[Stored items]
◇ ◇ ◇
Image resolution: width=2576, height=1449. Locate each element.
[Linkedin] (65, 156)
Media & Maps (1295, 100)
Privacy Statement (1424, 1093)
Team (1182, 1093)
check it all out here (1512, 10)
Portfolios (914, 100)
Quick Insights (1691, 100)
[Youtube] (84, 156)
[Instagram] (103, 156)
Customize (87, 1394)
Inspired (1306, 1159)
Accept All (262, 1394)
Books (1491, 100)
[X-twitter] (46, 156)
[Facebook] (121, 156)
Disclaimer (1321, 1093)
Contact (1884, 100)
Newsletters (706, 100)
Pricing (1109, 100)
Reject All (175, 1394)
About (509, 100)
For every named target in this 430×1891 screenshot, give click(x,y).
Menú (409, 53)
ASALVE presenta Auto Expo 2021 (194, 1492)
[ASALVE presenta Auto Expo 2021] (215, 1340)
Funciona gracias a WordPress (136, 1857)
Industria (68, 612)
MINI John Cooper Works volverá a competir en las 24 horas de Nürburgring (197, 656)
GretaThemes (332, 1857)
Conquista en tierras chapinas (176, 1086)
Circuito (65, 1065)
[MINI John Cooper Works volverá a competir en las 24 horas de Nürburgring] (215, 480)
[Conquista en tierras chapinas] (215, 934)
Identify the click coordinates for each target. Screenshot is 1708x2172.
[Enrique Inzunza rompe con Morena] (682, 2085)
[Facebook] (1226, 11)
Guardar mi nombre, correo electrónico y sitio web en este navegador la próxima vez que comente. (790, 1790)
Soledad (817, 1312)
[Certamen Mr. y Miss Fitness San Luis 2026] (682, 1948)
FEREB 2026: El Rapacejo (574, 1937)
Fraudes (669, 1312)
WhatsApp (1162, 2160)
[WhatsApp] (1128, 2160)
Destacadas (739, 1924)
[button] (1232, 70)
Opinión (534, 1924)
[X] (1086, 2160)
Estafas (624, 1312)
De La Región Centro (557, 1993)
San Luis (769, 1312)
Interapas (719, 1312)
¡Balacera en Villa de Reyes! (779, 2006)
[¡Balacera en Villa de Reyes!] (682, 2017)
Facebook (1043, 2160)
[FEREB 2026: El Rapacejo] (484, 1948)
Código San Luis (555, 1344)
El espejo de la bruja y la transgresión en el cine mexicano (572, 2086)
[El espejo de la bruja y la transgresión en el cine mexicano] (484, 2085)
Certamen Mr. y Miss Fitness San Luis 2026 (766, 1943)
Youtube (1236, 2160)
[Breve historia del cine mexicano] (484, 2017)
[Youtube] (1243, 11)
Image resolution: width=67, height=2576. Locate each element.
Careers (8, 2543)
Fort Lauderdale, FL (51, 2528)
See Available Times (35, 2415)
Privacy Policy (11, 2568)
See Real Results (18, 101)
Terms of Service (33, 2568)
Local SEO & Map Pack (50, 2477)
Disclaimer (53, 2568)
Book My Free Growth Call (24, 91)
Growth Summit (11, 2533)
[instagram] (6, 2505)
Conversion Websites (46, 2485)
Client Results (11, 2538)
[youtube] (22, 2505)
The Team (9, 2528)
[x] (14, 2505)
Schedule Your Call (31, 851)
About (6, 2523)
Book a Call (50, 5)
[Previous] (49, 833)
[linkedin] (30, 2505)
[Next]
◇ ◇ ◇
:: ACTION ITEM ::
Output every record above in full, exactly as it reads.

:: ANSWER SECTION ::
Image resolution: width=2576, height=1449. Locate each element.
[Linkedin] (65, 156)
Media & Maps (1295, 100)
Privacy Statement (1424, 1093)
Team (1182, 1093)
check it all out here (1512, 10)
Portfolios (914, 100)
Quick Insights (1691, 100)
[Youtube] (84, 156)
[Instagram] (103, 156)
Customize (87, 1394)
Inspired (1306, 1159)
Accept All (262, 1394)
Books (1491, 100)
[X-twitter] (46, 156)
[Facebook] (121, 156)
Disclaimer (1321, 1093)
Contact (1884, 100)
Newsletters (706, 100)
Pricing (1109, 100)
Reject All (175, 1394)
About (509, 100)
For every named target in this 430×1891 screenshot, give click(x,y).
Menú (409, 53)
ASALVE presenta Auto Expo 2021 (194, 1492)
[ASALVE presenta Auto Expo 2021] (215, 1340)
Funciona gracias a WordPress (136, 1857)
Industria (68, 612)
MINI John Cooper Works volverá a competir en las 24 horas de Nürburgring (197, 656)
GretaThemes (332, 1857)
Conquista en tierras chapinas (176, 1086)
Circuito (65, 1065)
[MINI John Cooper Works volverá a competir en las 24 horas de Nürburgring] (215, 480)
[Conquista en tierras chapinas] (215, 934)
Identify the click coordinates for each target. Screenshot is 1708x2172.
[Enrique Inzunza rompe con Morena] (682, 2085)
[Facebook] (1226, 11)
Guardar mi nombre, correo electrónico y sitio web en este navegador la próxima vez que comente. (790, 1790)
Soledad (817, 1312)
[Certamen Mr. y Miss Fitness San Luis 2026] (682, 1948)
FEREB 2026: El Rapacejo (574, 1937)
Fraudes (669, 1312)
WhatsApp (1162, 2160)
[WhatsApp] (1128, 2160)
Destacadas (739, 1924)
[button] (1232, 70)
Opinión (534, 1924)
[X] (1086, 2160)
Estafas (624, 1312)
De La Región Centro (557, 1993)
San Luis (769, 1312)
Interapas (719, 1312)
¡Balacera en Villa de Reyes! (779, 2006)
[¡Balacera en Villa de Reyes!] (682, 2017)
Facebook (1043, 2160)
[FEREB 2026: El Rapacejo] (484, 1948)
Código San Luis (555, 1344)
El espejo de la bruja y la transgresión en el cine mexicano (572, 2086)
[El espejo de la bruja y la transgresión en el cine mexicano] (484, 2085)
Certamen Mr. y Miss Fitness San Luis 2026 (766, 1943)
Youtube (1236, 2160)
[Breve historia del cine mexicano] (484, 2017)
[Youtube] (1243, 11)
Image resolution: width=67, height=2576. Locate each element.
Careers (8, 2543)
Fort Lauderdale, FL (51, 2528)
See Available Times (35, 2415)
Privacy Policy (11, 2568)
See Real Results (18, 101)
Terms of Service (33, 2568)
Local SEO & Map Pack (50, 2477)
Disclaimer (53, 2568)
Book My Free Growth Call (24, 91)
Growth Summit (11, 2533)
[instagram] (6, 2505)
Conversion Websites (46, 2485)
Client Results (11, 2538)
[youtube] (22, 2505)
The Team (9, 2528)
[x] (14, 2505)
Schedule Your Call (31, 851)
About (6, 2523)
Book a Call (50, 5)
[Previous] (49, 833)
[linkedin] (30, 2505)
[Next]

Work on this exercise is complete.